Once bitten, twice shy?  Not for Alcatel-Lucent!

Alcatel-Lucent, like most of the major telecommunication equipment providers, is today the result of a number of acquisitions and business integrations.  Alcatel and Lucent’s merger in 2006 triggered the merger of Nokia Networks with Germany’s Siemens.  As an after-shock five years later, Ericsson acquired Nortel’s wireless networking business, prompting Nokia to buy out Motorola’s infrastructure division…

Any M&A integration brings its own share of difficulties and struggles, but Alcatel-Lucent have suffered more than most; by comparison to the vision which was depicted back in 2006, the Alcatel-Lucent merger will be remembered in history as a failure.  Being viewed as a strategic asset by French Governments will have been both a blessing (too big and strategically important to be allowed to fail) and a curse (government intervention which would rather apply a dressing onto the wounds to hide them rather than approve a remedy that would cure the causes).  Almost ten years later, the cultural split between the former French iconic company and its American “spouse” is still prevalent.  Bringing in some “new blood” and an external perspective under the Nokia umbrella may provide a fantastic opportunity to lay a new base for the company’s culture and ways of working, away from the polarised Franco-American divide;  this would enable the combined group’s global ambition and cement the alliance to become a true powerhouse with unrivalled R&D capability.

Alternatively, the French government may continue to block any attempts to shape the Nokia-Alcatel-Lucent alliance as a world leader, by resisting any changes that might have the slightest detrimental impact on French jobs, pursuing the more self-centred goals of their re-election agenda.

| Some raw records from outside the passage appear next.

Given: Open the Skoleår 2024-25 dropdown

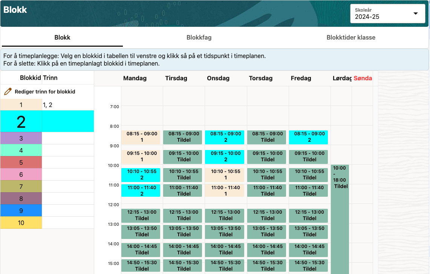Looking at the screenshot, I should point(389,14).
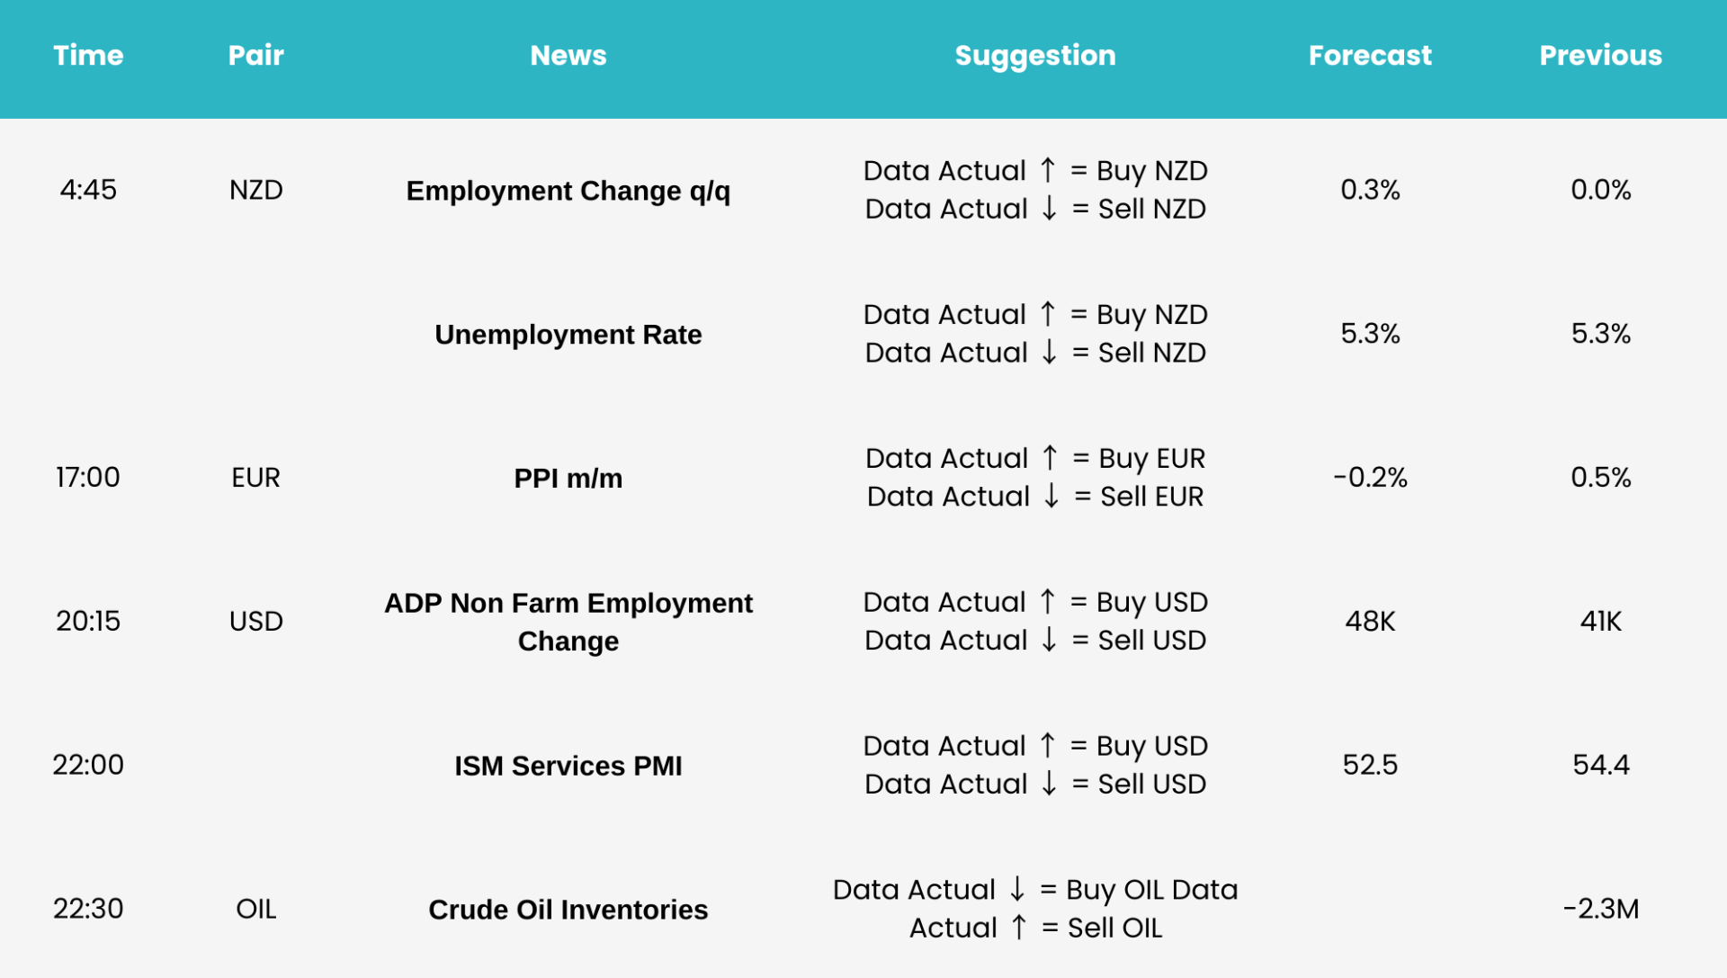
Task: Select Employment Change q/q news item
Action: pyautogui.click(x=568, y=191)
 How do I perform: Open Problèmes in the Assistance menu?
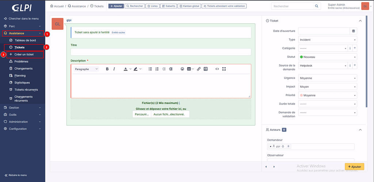coord(21,61)
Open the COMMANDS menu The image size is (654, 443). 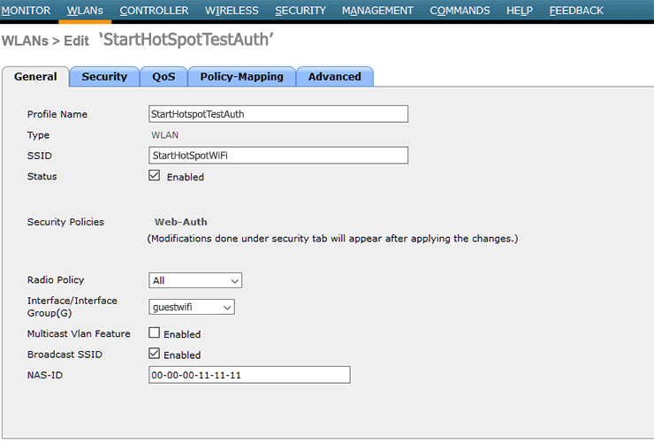click(x=460, y=11)

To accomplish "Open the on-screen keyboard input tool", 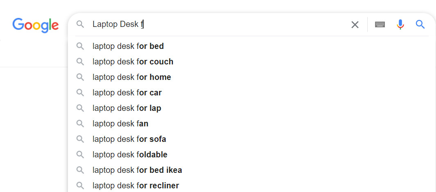I will click(x=380, y=24).
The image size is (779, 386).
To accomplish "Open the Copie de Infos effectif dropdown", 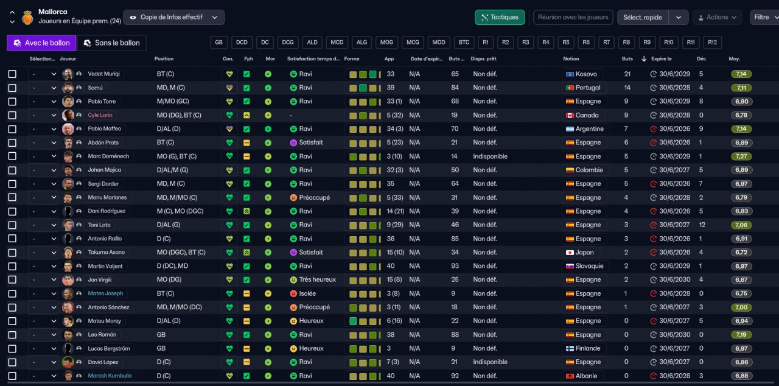I will tap(173, 18).
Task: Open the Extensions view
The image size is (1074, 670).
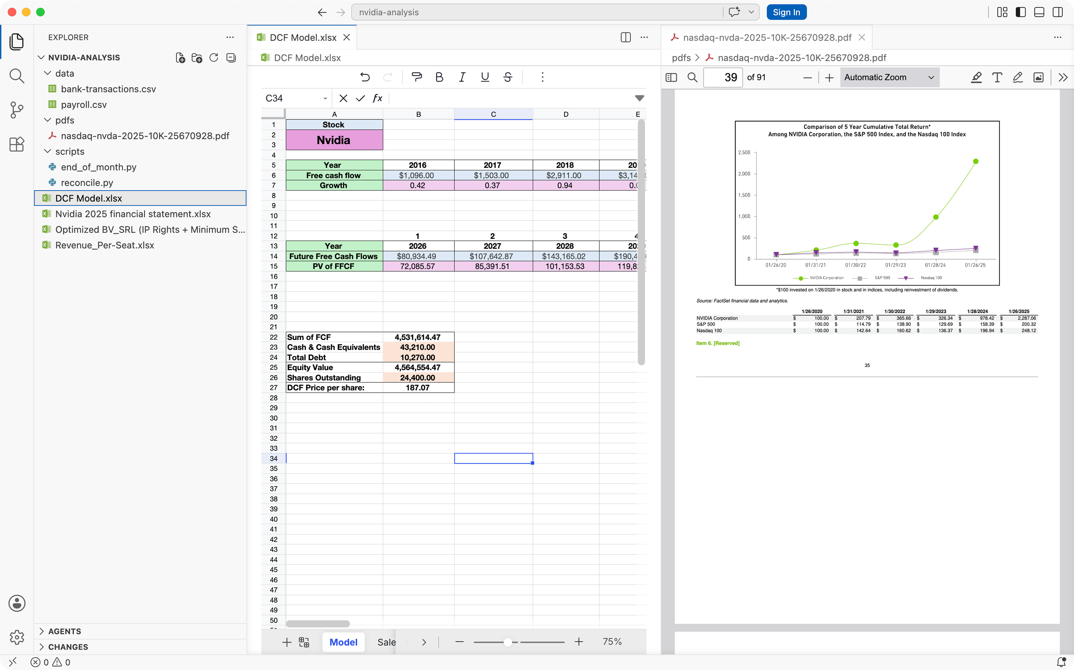Action: point(17,144)
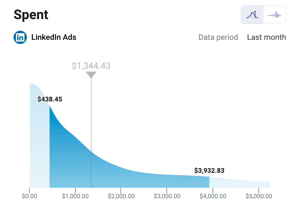Click the bell curve icon in the view switcher

(252, 14)
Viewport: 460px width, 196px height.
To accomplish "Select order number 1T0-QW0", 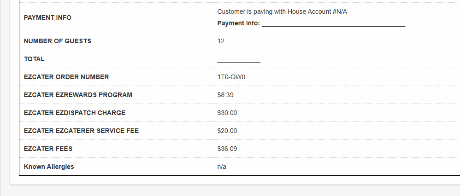I will [231, 77].
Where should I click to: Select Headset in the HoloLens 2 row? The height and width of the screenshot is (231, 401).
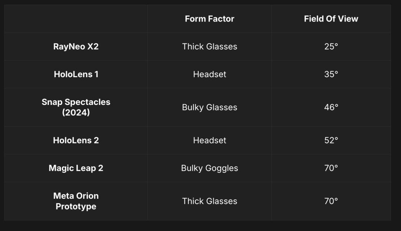point(209,140)
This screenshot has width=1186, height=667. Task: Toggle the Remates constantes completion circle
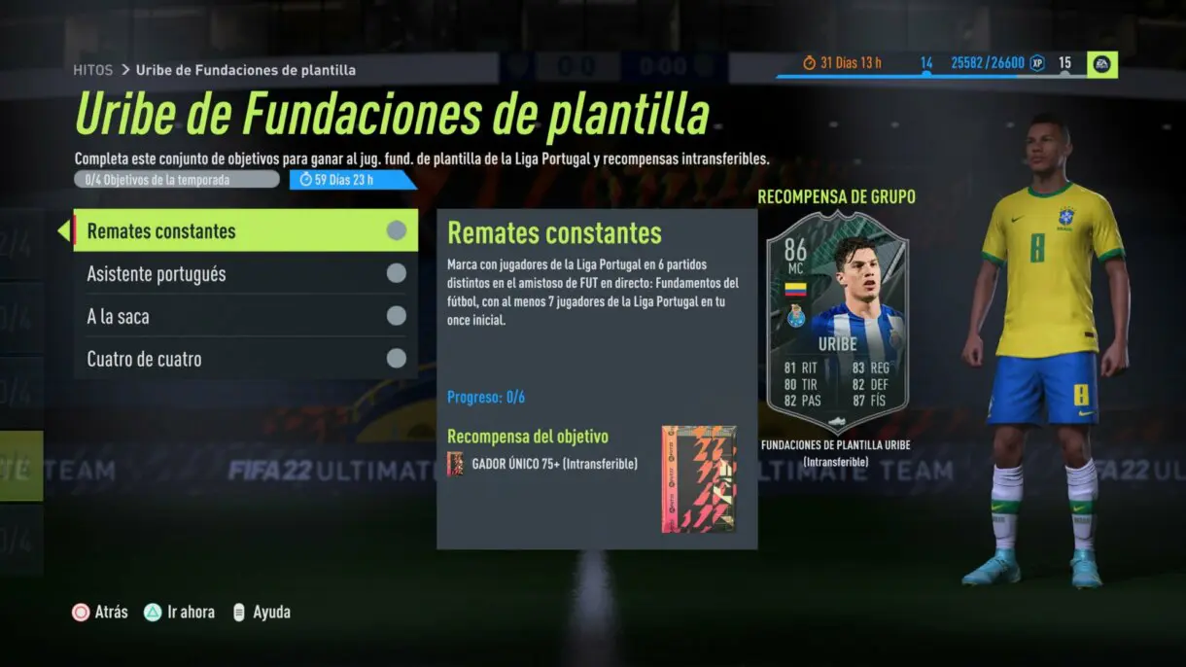pos(396,230)

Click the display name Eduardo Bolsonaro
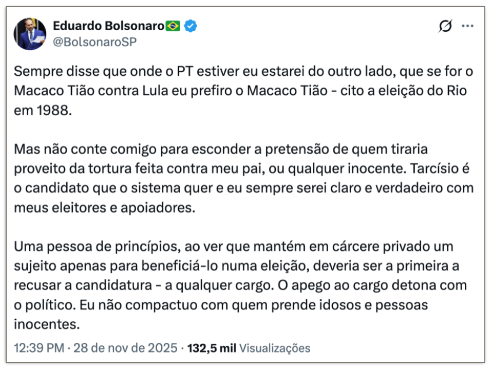pos(108,26)
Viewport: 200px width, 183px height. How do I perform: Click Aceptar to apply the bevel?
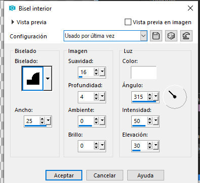64,175
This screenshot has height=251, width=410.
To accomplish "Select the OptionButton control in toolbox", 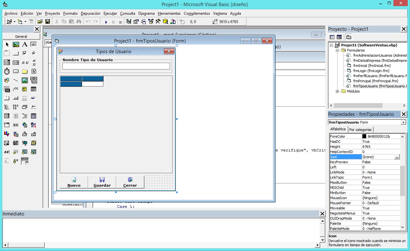I will 34,53.
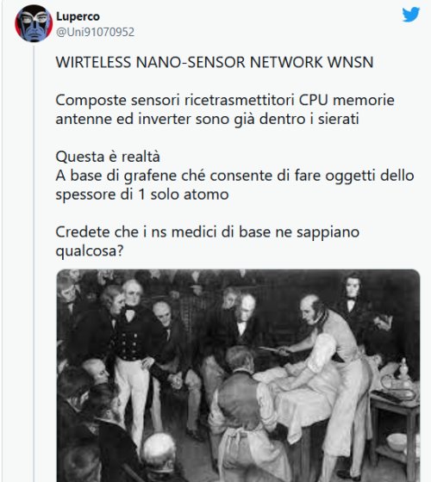The height and width of the screenshot is (482, 431).
Task: Click the WIRTELESS NANO-SENSOR NETWORK WNSN heading
Action: 215,62
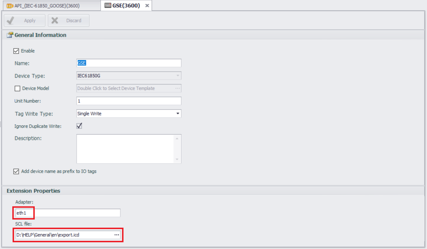Screen dimensions: 427x249
Task: Toggle Ignore Duplicate Write checkbox
Action: [79, 126]
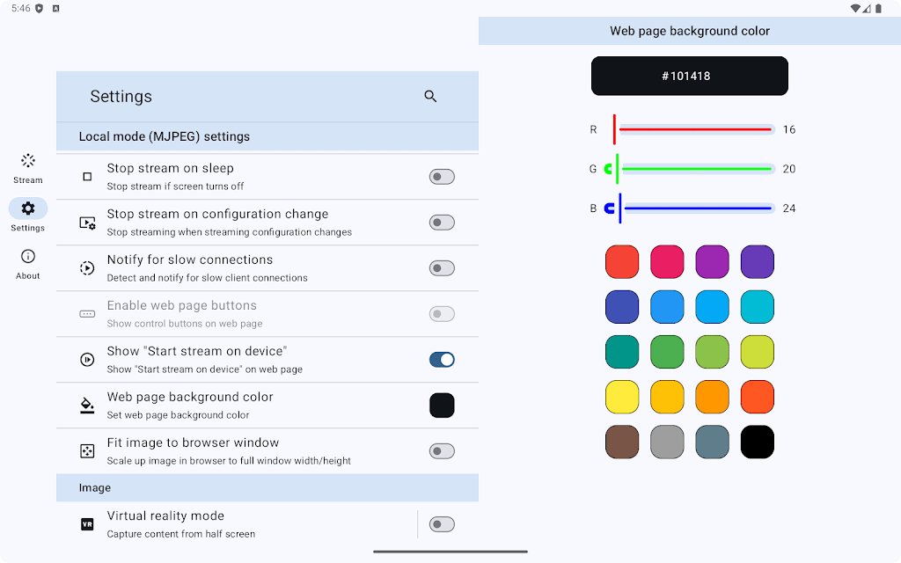Enable Stop stream on sleep switch
This screenshot has width=901, height=563.
coord(442,177)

The weight of bureaucracy combined with restrictive labour-law practices might slow down the transformation of the business, and the new group could altogether miss the opportunity it is striving to capture in such a rapidly evolving market.

Finding ways to win in a particularly challenging sector

For over a decade, the internet and mobile communication sectors have been subjected to a pressure that is uncommon in other services: end users, be they consumers or corporations, expect the performance of their telecommunications and internet services to double in performance every 2-3 years, but without accepting to pay a single cent for that improvement.  Indeed, billions of consumers seem to consider access to the internet to be a natural right, in the same way as we can enjoy sunlight and air to breathe.

“Free” internet is a reality for numerous users, and we see huge resistance against attempts to introduce differentiated tariffs for heavy users compared to average users in the light of data streaming sites that require a very broad and steady flow of data to the end-users.

The frantic race to provide ever faster data transmission speeds without any price increases to users has evidently put tremendous pressure on the providers of the equipment required to provide those exponential service improvements.  This, coupled with the fact that revenues from data transmission did not follow the projections the telecom providers had forecasted a decade ago, means that the key source for potential margin improvement is to reduce the cost of the underlying infrastructure.

This is guaranteed to make life difficult for many years to come for the few telecom infrastructure providers left in this world, but combining that sharp commercial and cost cutting focus with the demands of a global M&A integration and transformation of business culture will indeed be a mammoth task.  Not impossible, but quite daunting nonetheless.

We must just hope that the authorities in Finland, and more particularly in France, do not prove to be the final straw on the camel’s back.  If Nokia-Alcatel-Lucent fail, we won’t be left with much of a choice on this planet.

 

 

 

Consumers’ interests acknowledged

For almost a year, ever since announcing their intention to merge and become the world’s largest airline (admittedly they never promised to become the best), United Airlines and US Airways have behaved as though this was a fait accompli.  But the Justice Department saw things another way, forcing the two airlines to abandon their dream.

american-us-website

I shall remember for a long time the frustration I felt on June 11th in Washington DC’s Dulles Airport when, arriving from London on a delayed United Airlines flight, a number of stranded passengers were waiting in line with me, surrounded by banners hailing the advent of the world’s largest airlines, when late at night United Airlines only had one single person at ground staff to attempt to rebook those passengers that had missed their connections and who, like me, were offered no alternative other than to sleep on the airport’s benches.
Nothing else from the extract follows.